Chinese tech companies like Alibaba, Tencent, Baidu, and Xiaomi have long enjoyed preferential tax incentives. They are classified as “key software enterprises,” which gives them the favorable 10% corporate tax rate instead of the standard 25%. But that could change soon, as Chinese tax officials are considering changes to tax policies for software firms, according to a report published by Caixin on August 11.
The current policy, which was enacted nearly ten years ago, was meant to give China’s internet sector a boost during its nascent stages. It stipulates clear requirements for companies to qualify as key software enterprises. These prerequisites are related to the proportion of R&D investment and personnel, along with the number of technology patents maintained by a firm.
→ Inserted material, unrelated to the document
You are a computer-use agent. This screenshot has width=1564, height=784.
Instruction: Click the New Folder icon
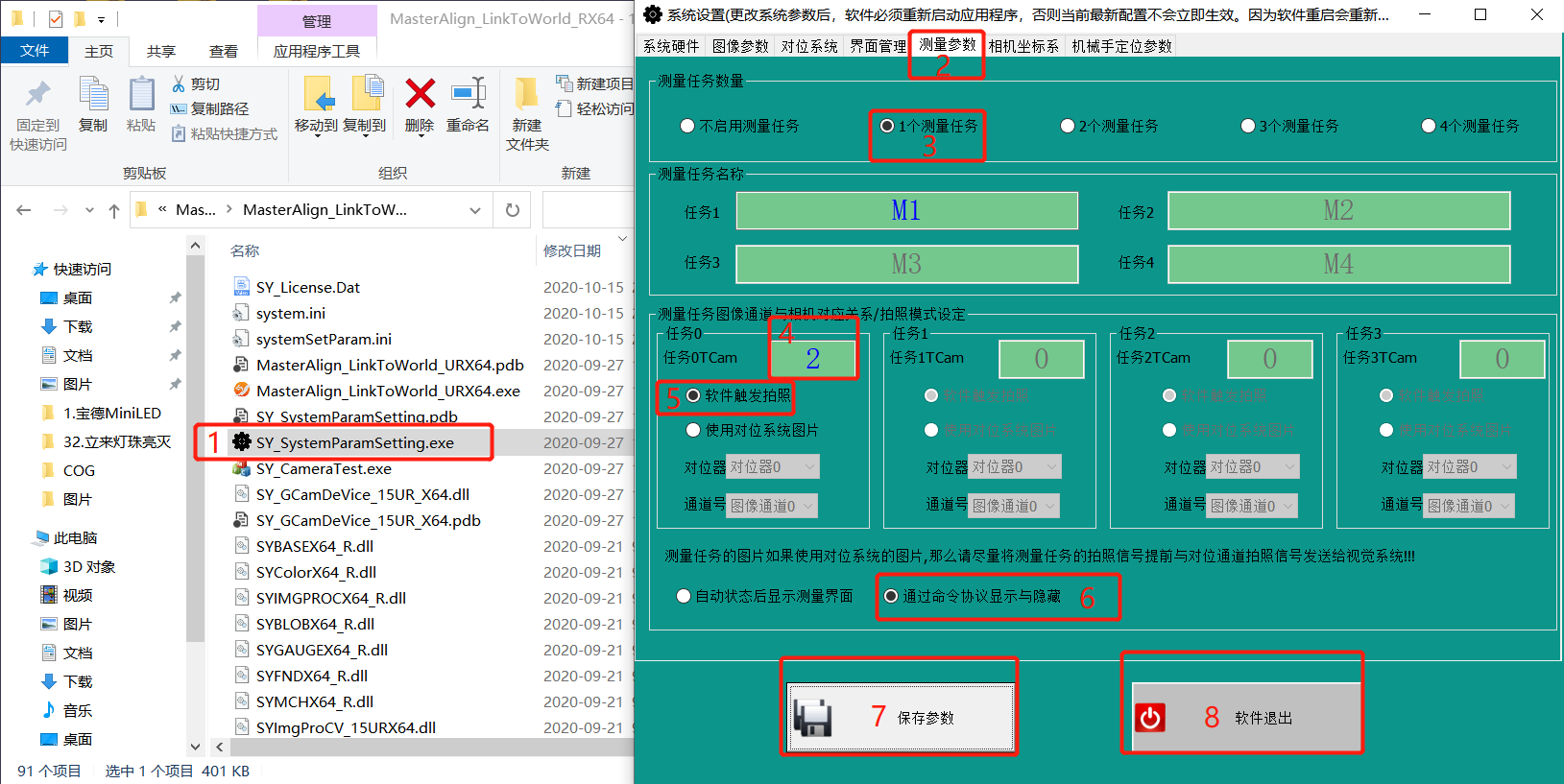[526, 95]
If qualification standards do change, then a host of Chinese internet companies would be at risk of paying a significantly higher corporate tax rate.
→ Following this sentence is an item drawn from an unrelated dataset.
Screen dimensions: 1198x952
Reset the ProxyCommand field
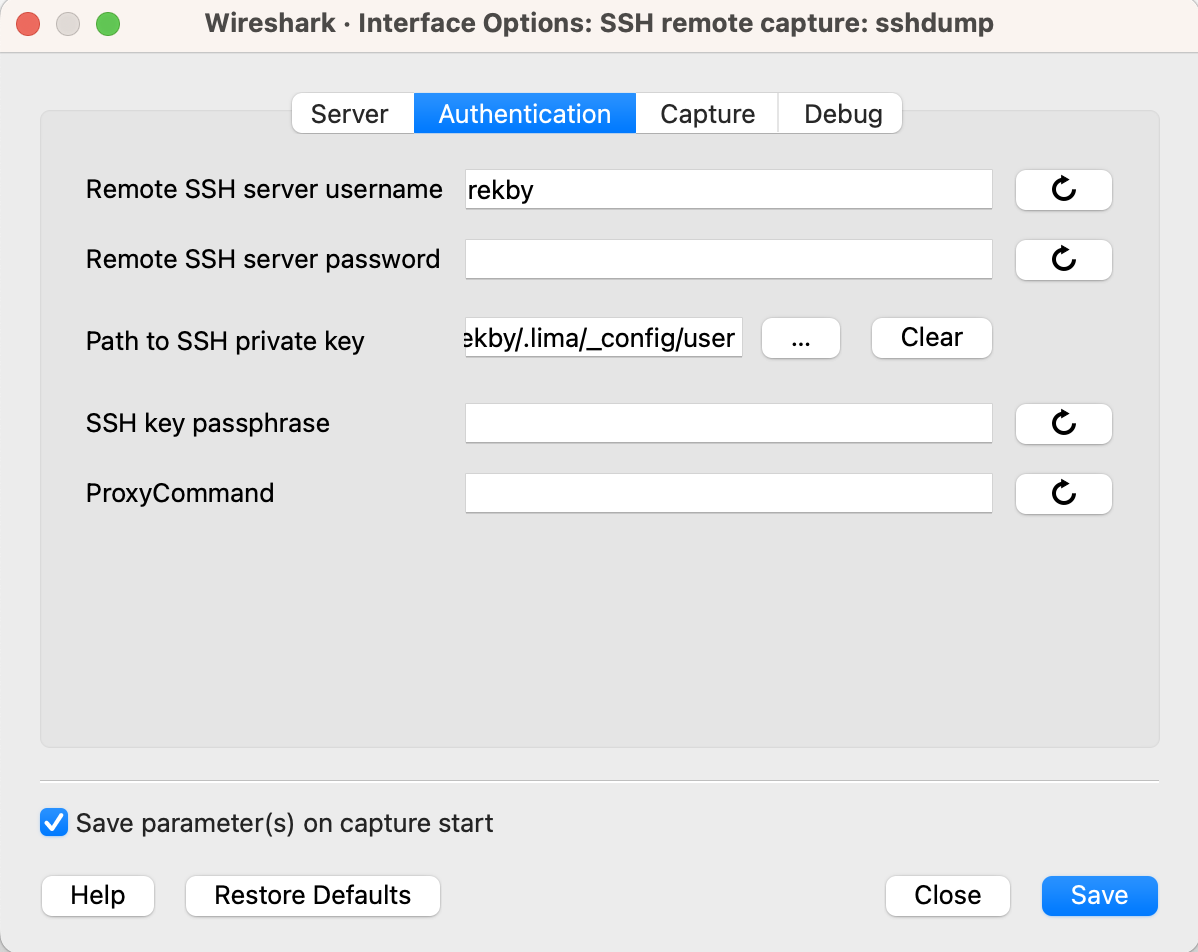tap(1063, 493)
China’s Ministry of Industry and Information Technology released draft guidelines in April that would require key software enterprises to have at least 25% of its personnel committed to R&D, with R&D expenditure equal to 7% of total revenue, up from the previous mark of 6%. Additionally, at least 55% of total revenue would need to be generated from software products, up from 50%.
The newly proposed rules, which are yet to be passed into law, may only impact those unable to rapidly adjust to the changing regulation. “Chinese technology companies are very flexible and adaptable to policy changes. I believe that once new policies are introduced, large internet companies like Alibaba, Tencent, and Xiaomi will adjust to meet the new requirements because they have sufficient resources and technical capabilities to do so,” explained Xia Hailong, a lawyer focused on tech policy at Shanghai Shenlun.
In fact, tightened requirements for key software enterprises will likely hurt lesser known startups in the internet industry due to their limited resources, Xia said. “It may be difficult for small and medium-sized enterprises to adapt, so they could be the most affected by this policy change.”
However, major firms are still bracing for the worst, as both Alibaba and Tencent mentioned to investors on their Q2 earnings calls that some parts of their business may no longer enjoy the preferential tax rate. The concerns are increasingly valid in China’s current political context—giving huge tax breaks to some of China’s most lucrative companies doesn’t exactly mesh with Beijing’s latest objective to create a society of “common prosperity.”